*Exercise aim*
Give the records below again exactly, and exclude each picture.

*Available data*
▼▼▼

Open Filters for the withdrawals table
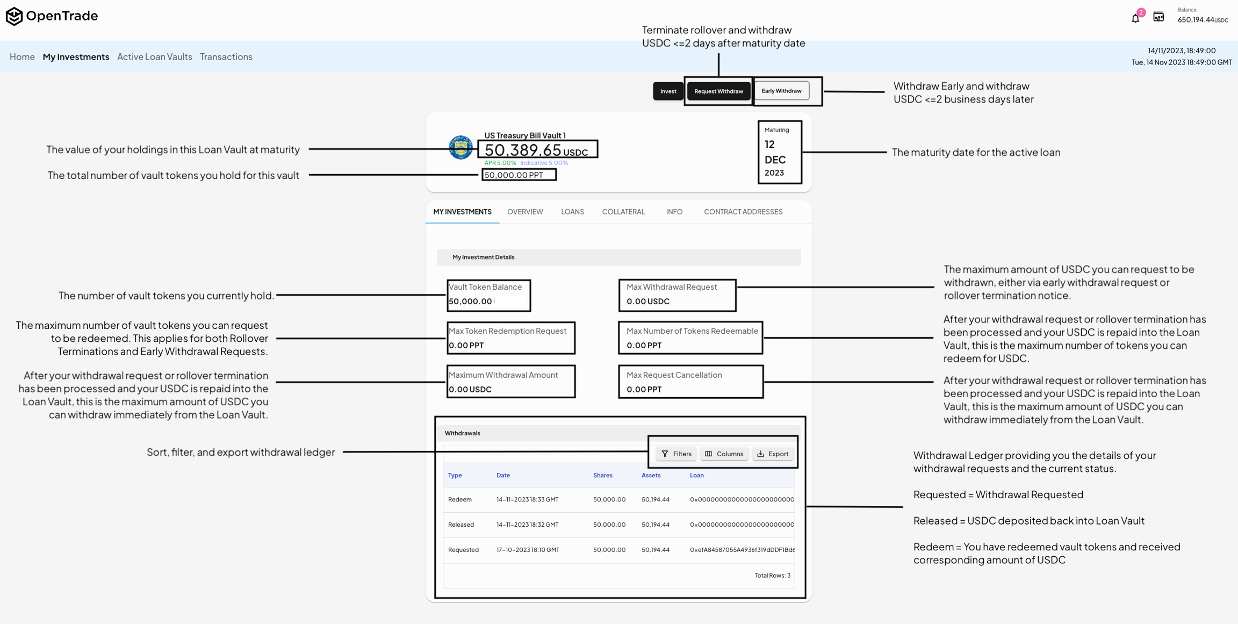 pos(676,454)
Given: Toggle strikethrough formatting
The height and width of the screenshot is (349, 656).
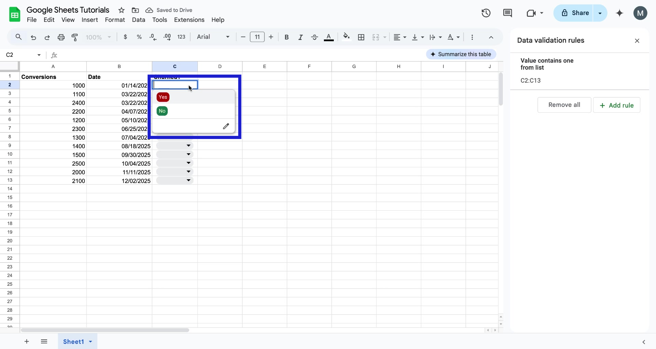Looking at the screenshot, I should pyautogui.click(x=314, y=38).
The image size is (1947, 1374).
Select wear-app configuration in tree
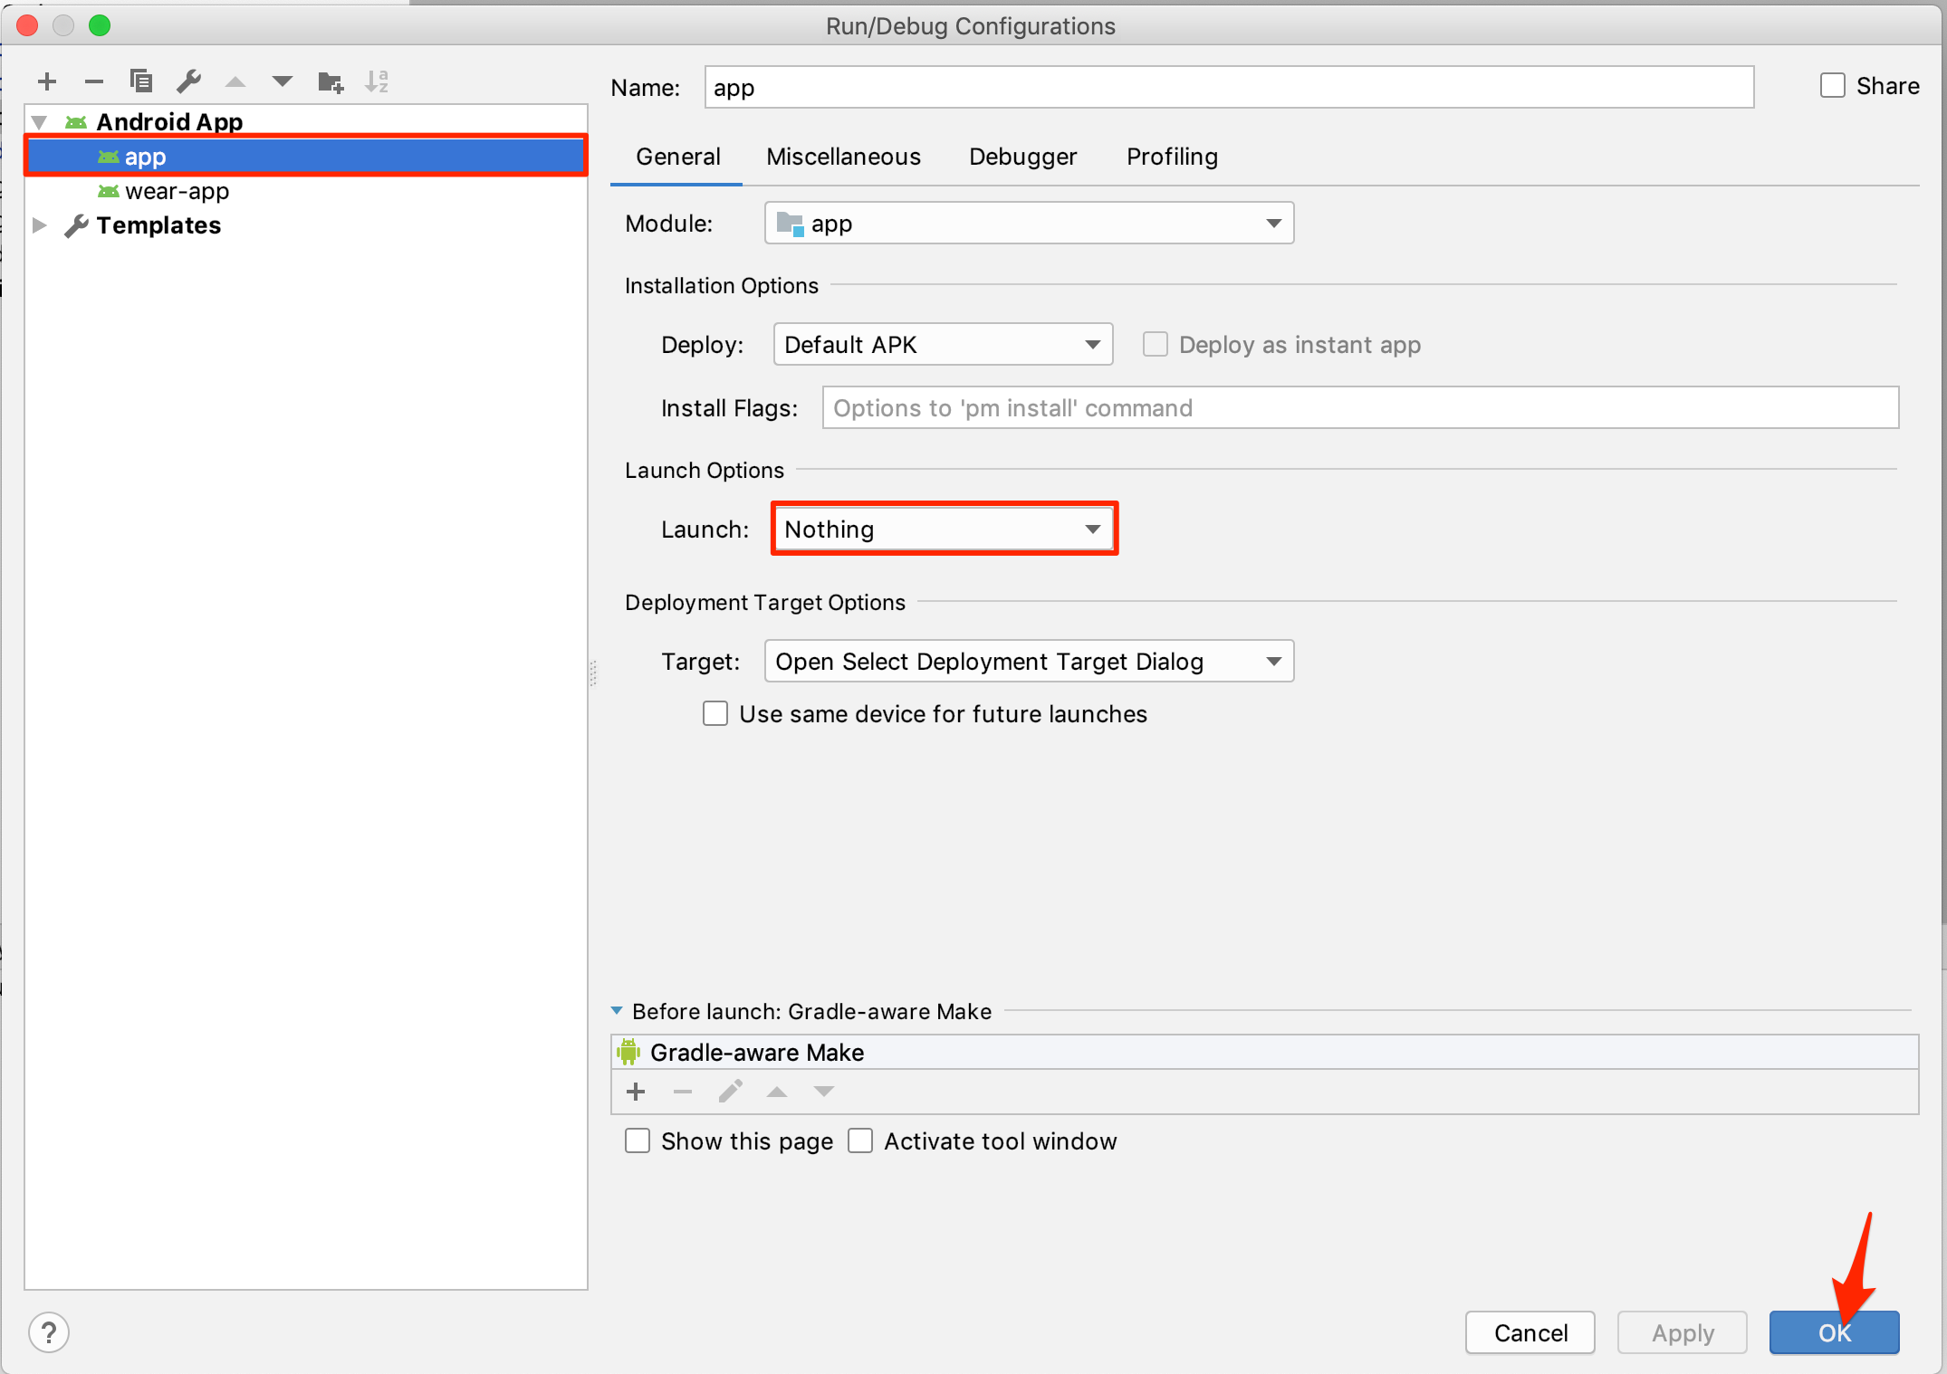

▲▲▲

*Reply*
Open Filters for the withdrawals table
 pos(676,454)
Given: Toggle strikethrough formatting
The height and width of the screenshot is (349, 656).
Looking at the screenshot, I should pyautogui.click(x=314, y=38).
The image size is (1947, 1374).
Select wear-app configuration in tree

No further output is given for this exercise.